» **What you have to do**:
Restate the data below word for word. Skip any images it contains.

Stored entries:
*** Begin section ***

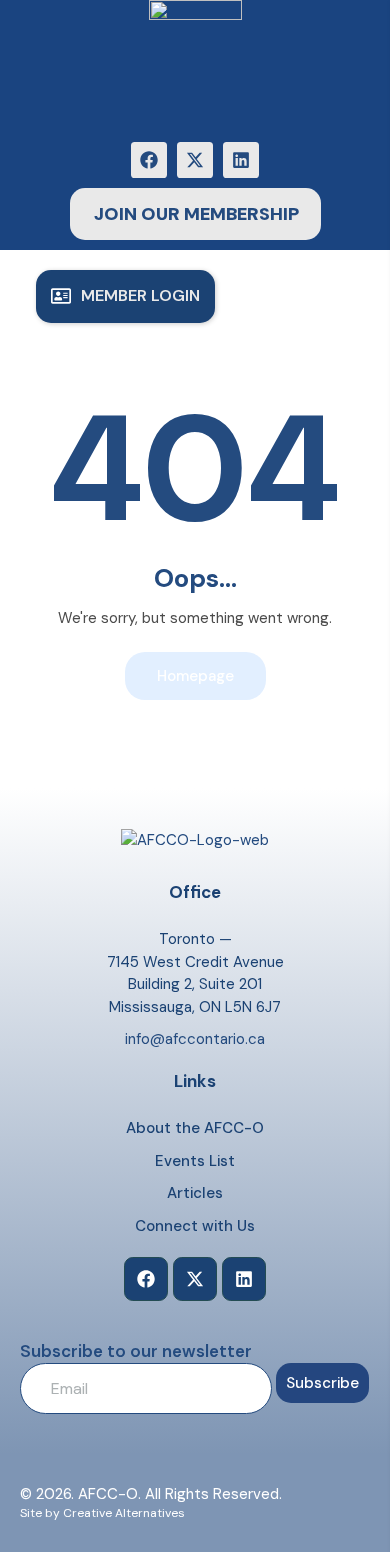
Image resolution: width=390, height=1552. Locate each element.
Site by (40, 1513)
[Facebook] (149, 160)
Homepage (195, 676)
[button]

*** End section ***

» **Written response**:
Image resolution: width=390, height=1552. Locate each element.
Site by (40, 1513)
[Facebook] (149, 160)
Homepage (195, 676)
[button]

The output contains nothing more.